Giving a bit of context helps with the explanations. In the 80's, many cryptographic primitives have been design, based on group structures (usually relying on variants of the discrete logarithm assumption over this group). The rationale behind the initial introduction of elliptic curves in cryptography was the following: over a group with no additional structure, solving discrete log is hard (we say that discrete log is "hard in the generic group model"). Elliptic curves are groups, yet they seemed to have little, if any, additional structure that one could exploit to solve the discrete log problem (and related problems).

In the 90's, an apparent weakness was discovered in many types of elliptic curves: in some curves, people observed that there was in fact more structure than expected, as there was an operation that could move (in polynomial time) the discrete log problem from the curve, to a target space (as you can guess, this operation is the pairing operation). Therefore, when the target space was a space with a lot of structure (such as a field), this allowed to reduce solving a hard problem (dlog over a curve) to a considerably easier one (dlog over fields). A variety of attacks were developed, based on the computation of these pairings.

Then, in the 2000's, Boneh and Franklin on one side, and Joux on the other, came up with the idea that this apparent weakness could become a feature: intuitively, a pairing allows to "multiply" the exponents of two group elements, while the usual group structure only allows to add an substract exponents. To do so, one had to use a curve where the pairing was not a strong weakness (i.e., a pairing moving the discrete log to a group sufficiently large to make the computation of dlog still infeasible in the target group). Then, they came up respectively with the following applications:

• Identity based encryption, which was a long standing open problem. One can obtain very efficient instantiations using pairings. It has recently been shown that standard groups (without pairings) suffice for identity-based encryption; however, pairing-based solutions remain considerably more efficient.
• Tripartite non-interactive key exchange.
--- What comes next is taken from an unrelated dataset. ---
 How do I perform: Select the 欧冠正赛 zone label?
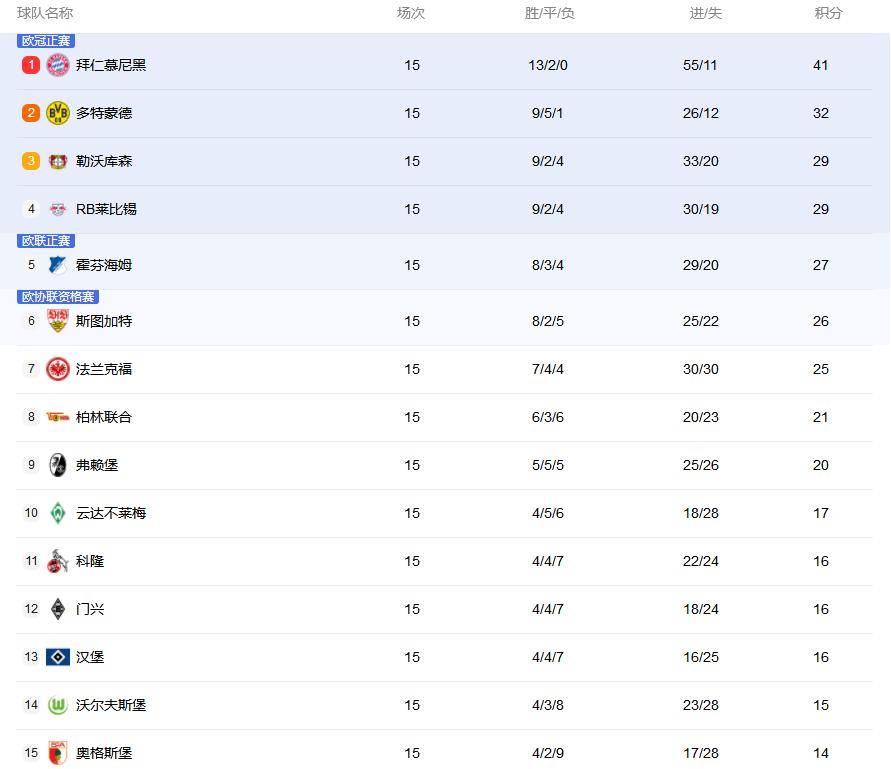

Here, the idea is simple: the standard two-party DH key exchange works by exchanging two group elements, $g^a$ and $g^b$, and letting the two players locally compute $g^{ab}$. If one has a pairing, we can add a third player without further interaction: the players exchange $(g^a,g^b,g^c)$, and can locally compute $K = e(g,g)^{abc}$, where $e$ is the pairing operation.
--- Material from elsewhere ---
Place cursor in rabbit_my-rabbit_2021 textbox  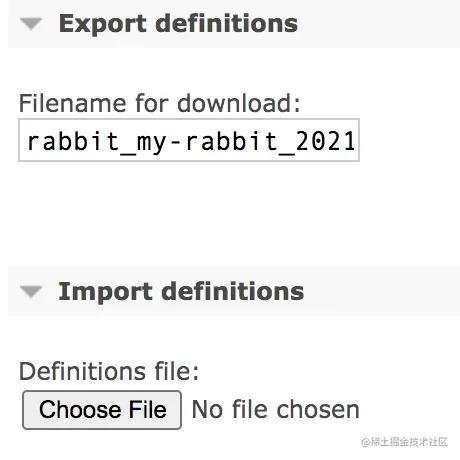click(x=189, y=140)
This last example is perhaps the most useful one for you, because it illustrate on (arguably) the simplest possible scenario the reason why the additional structure given by a pairing allows for new applications. Following the above applications, many more have been discovered, which can be obtained from pairing but not (or not efficiently) without them. This includes:

... and many more. In addition to the "multiplication in the exponent" allowed by pairings, another feature which is at the core of many applications is the fact that they allow to build a gap group, i.e., a group in which the decision problem (DDH) is easy, but the search problem (CDH) remains hard. Such gap groups have many applications (e.g. identity-based signatures, undeniable signatures...).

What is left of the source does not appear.